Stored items
=== Section Start ===
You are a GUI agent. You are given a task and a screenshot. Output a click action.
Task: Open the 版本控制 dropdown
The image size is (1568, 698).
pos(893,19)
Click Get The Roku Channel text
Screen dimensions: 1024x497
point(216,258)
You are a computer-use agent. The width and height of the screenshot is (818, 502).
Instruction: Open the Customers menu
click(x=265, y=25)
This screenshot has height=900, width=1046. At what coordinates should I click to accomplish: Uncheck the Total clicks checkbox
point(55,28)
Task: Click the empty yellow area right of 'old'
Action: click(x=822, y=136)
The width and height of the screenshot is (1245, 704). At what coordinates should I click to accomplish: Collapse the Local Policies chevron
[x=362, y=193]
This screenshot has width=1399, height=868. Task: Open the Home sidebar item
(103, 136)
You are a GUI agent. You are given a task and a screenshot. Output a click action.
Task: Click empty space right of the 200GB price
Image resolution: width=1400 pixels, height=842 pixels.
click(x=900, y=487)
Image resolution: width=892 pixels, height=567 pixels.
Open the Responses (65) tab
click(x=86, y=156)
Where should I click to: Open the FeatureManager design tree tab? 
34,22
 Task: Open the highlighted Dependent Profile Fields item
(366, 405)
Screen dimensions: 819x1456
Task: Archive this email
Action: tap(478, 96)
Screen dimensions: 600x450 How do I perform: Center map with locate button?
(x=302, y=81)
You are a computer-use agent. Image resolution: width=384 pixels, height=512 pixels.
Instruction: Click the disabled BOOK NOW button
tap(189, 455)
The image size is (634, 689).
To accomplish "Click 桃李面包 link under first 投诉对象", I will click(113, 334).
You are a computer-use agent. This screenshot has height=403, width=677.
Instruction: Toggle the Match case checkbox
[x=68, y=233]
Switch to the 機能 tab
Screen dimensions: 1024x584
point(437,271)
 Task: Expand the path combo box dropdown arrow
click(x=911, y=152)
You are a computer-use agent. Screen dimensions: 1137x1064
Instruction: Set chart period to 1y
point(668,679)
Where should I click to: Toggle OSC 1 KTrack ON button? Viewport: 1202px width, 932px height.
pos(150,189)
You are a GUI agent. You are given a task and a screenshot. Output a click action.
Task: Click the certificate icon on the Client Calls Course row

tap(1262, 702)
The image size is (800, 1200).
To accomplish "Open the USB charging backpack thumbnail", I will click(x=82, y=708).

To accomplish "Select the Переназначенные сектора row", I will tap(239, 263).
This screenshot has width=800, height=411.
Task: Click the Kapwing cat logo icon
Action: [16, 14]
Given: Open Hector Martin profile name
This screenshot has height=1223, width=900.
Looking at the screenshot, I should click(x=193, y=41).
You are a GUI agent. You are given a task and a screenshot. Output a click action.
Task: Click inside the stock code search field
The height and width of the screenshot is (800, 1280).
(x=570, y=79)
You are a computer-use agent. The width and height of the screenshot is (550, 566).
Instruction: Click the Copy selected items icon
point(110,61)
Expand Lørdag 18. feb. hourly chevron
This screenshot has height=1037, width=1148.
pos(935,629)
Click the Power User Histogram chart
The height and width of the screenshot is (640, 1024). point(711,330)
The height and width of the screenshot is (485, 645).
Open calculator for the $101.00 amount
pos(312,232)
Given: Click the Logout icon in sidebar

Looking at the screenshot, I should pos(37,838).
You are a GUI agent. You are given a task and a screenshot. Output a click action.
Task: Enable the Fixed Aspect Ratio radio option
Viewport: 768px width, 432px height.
=== Section End ===
● Problem to work on
Using the data above, print exactly the lines from the line that contains "The image size is (634, 689)." through the line that contains "Task: Click inside", with both included.

● Task output
The image size is (634, 689).
To accomplish "Click 桃李面包 link under first 投诉对象", I will click(113, 334).
You are a computer-use agent. This screenshot has height=403, width=677.
Instruction: Toggle the Match case checkbox
[x=68, y=233]
Switch to the 機能 tab
Screen dimensions: 1024x584
point(437,271)
 Task: Expand the path combo box dropdown arrow
click(x=911, y=152)
You are a computer-use agent. Screen dimensions: 1137x1064
Instruction: Set chart period to 1y
point(668,679)
Where should I click to: Toggle OSC 1 KTrack ON button? Viewport: 1202px width, 932px height.
pos(150,189)
You are a GUI agent. You are given a task and a screenshot. Output a click action.
Task: Click the certificate icon on the Client Calls Course row

tap(1262, 702)
The image size is (800, 1200).
To accomplish "Open the USB charging backpack thumbnail", I will click(x=82, y=708).

To accomplish "Select the Переназначенные сектора row", I will tap(239, 263).
This screenshot has width=800, height=411.
Task: Click the Kapwing cat logo icon
Action: [16, 14]
Given: Open Hector Martin profile name
This screenshot has height=1223, width=900.
Looking at the screenshot, I should click(x=193, y=41).
You are a GUI agent. You are given a task and a screenshot. Output a click action.
Task: Click inside the stock code search field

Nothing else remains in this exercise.